In PR we preach listening to your publics, but what if your publics want something that will rupture the organization permanently? This is the conundrum facing Spain in light of the Catalonian vote for independence. The public wants to break away from the country much as southern states did during the American Civil War. Do you let them go or do you insist as Lincoln did on the sanctity of the union? Spain’s prime minister has called the vote unconstitutional and his police force worked to disrupt the vote creating a PR crisis for Madrid. He has also called for all-party talks to find a path forward. There is little chance Spain will give Catalonia independence. There is a good possibility it will give Catalonia greater autonomy. Such a solution might also apply to another part of the world where a people are looking to break free of a current government — the Kurds in Iraq. Punishment won’t change the minds of either group.
It Just Might Work
Toys R Us, which put itself into bankruptcy, has ambitious plans for a turnaround and it just might work. The firm is going interactive with the public and engaging children in its aisles and in playrooms it will set up. The interactive thrust is Augmented Reality in which through a smart phone app, kids and parents will be able to see animations and have experiences throughout the stores.
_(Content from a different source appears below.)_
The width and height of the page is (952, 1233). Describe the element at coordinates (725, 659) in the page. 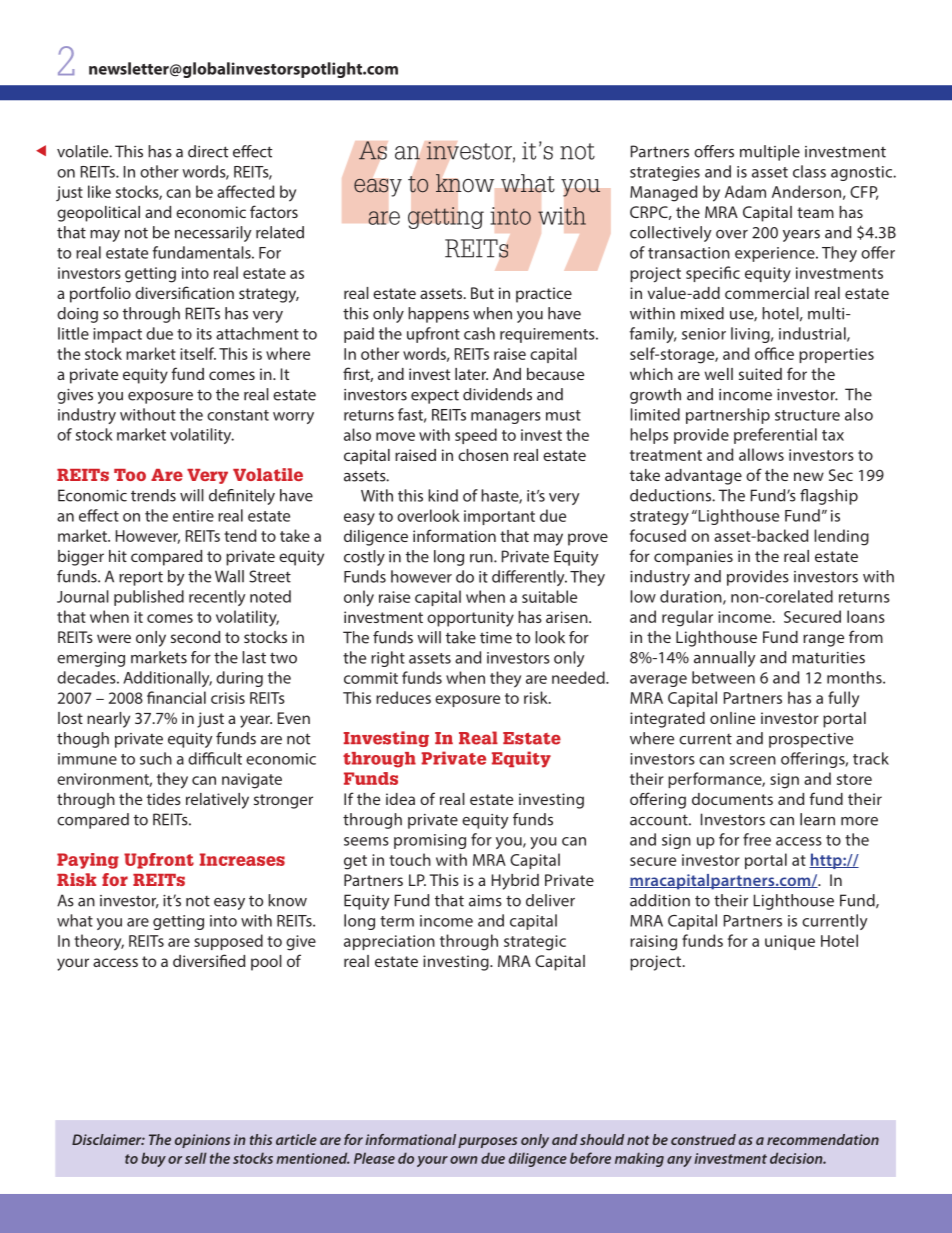

I see `annually` at that location.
The firm was working on the technology before it went broke, and it will roll it out once it gets its debt under control. It’s a smart and creative idea, but the public will ultimately decide if it is enough to boost sales and earnings of the company. One point will be important in the rollout and that is changing content regularly. Kids will become bored if each time they visit a store they see the same things. Surprise is an element of success.
Anti-Nativist PR
America was founded and built by immigrants but you wouldn’t know it in the present cultural climate. There is a movement to roll up the welcome mat and slam shut the gates to the country. That is why this anti-nativist PR campaign is important. The pope is putting his moral authority behind the plight of migrants. After all, he too is the son of immigrants to Argentina from Italy. He understands the impulses and suffering of those who want to live more freely, be able to feed and house their families and flee from oppression. The attitude among US leaders today is reprehensible, and the Roman Catholic bishops have spared no criticism of efforts to keep foreigners out. It is a welcome opposition, and if it can motivate the millions of Catholics in America to protest exclusionary policies, it might prove effective.
Nothing New
This article is nothing new. Any PR practitioner or marketer can tell what influences people and what doesn’t. The only difference is that the researcher is applying neuroscience to the question. There is a saw about persuasion that applies here. One should go in the door of the subject but come out one’s own. Accept the biases of the individual to whom one is communicating but show the person how your position is correct. The ancient Greeks and Romans, developers and teachers of rhetoric, understood this and it has been taught for thousands of years. It is good that neuroscience is confirming what we already know, but science is catching up to conventional wisdom. It isn’t breaking new ground.
Tell Me What You Do
This rant against web sites that don’t tell people what a company does is on point. Too many firms get lost in big concepts and flowery words. It should be a rule of all web sites that on the landing page there is a simple sentence that details exactly what a company does. Not “We bring the world together” but “XYZ is a logistics firm that ships internationally.” People don’t have time to click through every page. They get frustrated as this writer is. A web presence should be simple and present information up front in unadorned sentences. This is what we do and this is how we do it. That is what people are looking for. It shouldn’t be difficult for them to find.